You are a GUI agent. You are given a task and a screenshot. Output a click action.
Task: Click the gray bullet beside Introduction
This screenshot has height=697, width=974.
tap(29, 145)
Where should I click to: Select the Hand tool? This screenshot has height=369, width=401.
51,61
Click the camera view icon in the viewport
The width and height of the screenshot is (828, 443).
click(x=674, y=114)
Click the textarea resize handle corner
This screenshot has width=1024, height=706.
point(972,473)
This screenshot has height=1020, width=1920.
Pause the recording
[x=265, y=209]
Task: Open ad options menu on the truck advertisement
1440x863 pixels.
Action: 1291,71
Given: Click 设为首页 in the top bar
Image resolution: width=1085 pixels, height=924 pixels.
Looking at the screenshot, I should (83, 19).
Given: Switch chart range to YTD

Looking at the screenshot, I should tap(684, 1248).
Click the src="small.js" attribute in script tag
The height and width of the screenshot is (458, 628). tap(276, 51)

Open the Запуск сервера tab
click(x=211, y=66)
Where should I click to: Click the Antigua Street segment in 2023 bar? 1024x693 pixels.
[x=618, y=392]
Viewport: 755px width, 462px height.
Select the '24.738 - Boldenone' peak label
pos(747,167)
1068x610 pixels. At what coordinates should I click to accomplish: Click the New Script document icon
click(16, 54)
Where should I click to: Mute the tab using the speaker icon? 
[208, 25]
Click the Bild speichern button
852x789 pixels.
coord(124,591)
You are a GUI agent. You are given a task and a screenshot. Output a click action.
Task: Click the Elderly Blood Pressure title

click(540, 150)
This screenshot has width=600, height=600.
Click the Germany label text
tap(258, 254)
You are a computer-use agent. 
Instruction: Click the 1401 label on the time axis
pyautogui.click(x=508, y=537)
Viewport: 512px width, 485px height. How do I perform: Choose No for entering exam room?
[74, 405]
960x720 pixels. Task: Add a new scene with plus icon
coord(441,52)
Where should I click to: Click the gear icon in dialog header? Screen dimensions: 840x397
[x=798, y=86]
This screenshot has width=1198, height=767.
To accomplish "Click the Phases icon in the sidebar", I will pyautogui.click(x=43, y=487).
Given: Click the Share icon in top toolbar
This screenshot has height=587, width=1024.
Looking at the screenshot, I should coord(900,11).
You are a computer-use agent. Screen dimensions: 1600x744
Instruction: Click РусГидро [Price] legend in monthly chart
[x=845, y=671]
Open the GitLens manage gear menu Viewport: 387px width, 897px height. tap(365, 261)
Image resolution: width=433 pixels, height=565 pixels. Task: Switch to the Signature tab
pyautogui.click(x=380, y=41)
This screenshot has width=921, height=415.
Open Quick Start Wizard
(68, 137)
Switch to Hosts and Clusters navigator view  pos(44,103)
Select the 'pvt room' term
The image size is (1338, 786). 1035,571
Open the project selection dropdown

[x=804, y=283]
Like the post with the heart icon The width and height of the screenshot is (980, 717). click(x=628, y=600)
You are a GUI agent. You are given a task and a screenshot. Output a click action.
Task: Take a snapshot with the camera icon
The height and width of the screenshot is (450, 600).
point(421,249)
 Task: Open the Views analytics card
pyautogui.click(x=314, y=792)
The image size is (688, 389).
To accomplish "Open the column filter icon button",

※ ※ ※

**Task objective**. Transcribe the data in full, matching every line exactly.

**Solution to the problem**.
You are a GUI agent. You are given a task and a screenshot. Output a click action.
Task: Click the gray bullet beside Introduction
This screenshot has height=697, width=974.
tap(29, 145)
Where should I click to: Select the Hand tool? This screenshot has height=369, width=401.
51,61
Click the camera view icon in the viewport
The width and height of the screenshot is (828, 443).
click(x=674, y=114)
Click the textarea resize handle corner
This screenshot has width=1024, height=706.
point(972,473)
This screenshot has height=1020, width=1920.
Pause the recording
[x=265, y=209]
Task: Open ad options menu on the truck advertisement
1440x863 pixels.
Action: 1291,71
Given: Click 设为首页 in the top bar
Image resolution: width=1085 pixels, height=924 pixels.
Looking at the screenshot, I should (83, 19).
Given: Switch chart range to YTD

Looking at the screenshot, I should tap(684, 1248).
Click the src="small.js" attribute in script tag
The height and width of the screenshot is (458, 628). tap(276, 51)

Open the Запуск сервера tab
click(x=211, y=66)
Where should I click to: Click the Antigua Street segment in 2023 bar? 1024x693 pixels.
[x=618, y=392]
Viewport: 755px width, 462px height.
Select the '24.738 - Boldenone' peak label
pos(747,167)
1068x610 pixels. At what coordinates should I click to accomplish: Click the New Script document icon
click(16, 54)
Where should I click to: Mute the tab using the speaker icon? 
[208, 25]
Click the Bild speichern button
852x789 pixels.
coord(124,591)
You are a GUI agent. You are given a task and a screenshot. Output a click action.
Task: Click the Elderly Blood Pressure title

click(540, 150)
This screenshot has width=600, height=600.
Click the Germany label text
tap(258, 254)
You are a computer-use agent. 
Instruction: Click the 1401 label on the time axis
pyautogui.click(x=508, y=537)
Viewport: 512px width, 485px height. How do I perform: Choose No for entering exam room?
[74, 405]
960x720 pixels. Task: Add a new scene with plus icon
coord(441,52)
Where should I click to: Click the gear icon in dialog header? Screen dimensions: 840x397
[x=798, y=86]
This screenshot has width=1198, height=767.
To accomplish "Click the Phases icon in the sidebar", I will pyautogui.click(x=43, y=487).
Given: Click the Share icon in top toolbar
This screenshot has height=587, width=1024.
Looking at the screenshot, I should coord(900,11).
You are a computer-use agent. Screen dimensions: 1600x744
Instruction: Click РусГидро [Price] legend in monthly chart
[x=845, y=671]
Open the GitLens manage gear menu Viewport: 387px width, 897px height. tap(365, 261)
Image resolution: width=433 pixels, height=565 pixels. Task: Switch to the Signature tab
pyautogui.click(x=380, y=41)
This screenshot has width=921, height=415.
Open Quick Start Wizard
(68, 137)
Switch to Hosts and Clusters navigator view  pos(44,103)
Select the 'pvt room' term
The image size is (1338, 786). 1035,571
Open the project selection dropdown

[x=804, y=283]
Like the post with the heart icon The width and height of the screenshot is (980, 717). click(x=628, y=600)
You are a GUI agent. You are given a task and a screenshot. Output a click action.
Task: Take a snapshot with the camera icon
The height and width of the screenshot is (450, 600).
point(421,249)
 Task: Open the Views analytics card
pyautogui.click(x=314, y=792)
The image size is (688, 389).
To accomplish "Open the column filter icon button",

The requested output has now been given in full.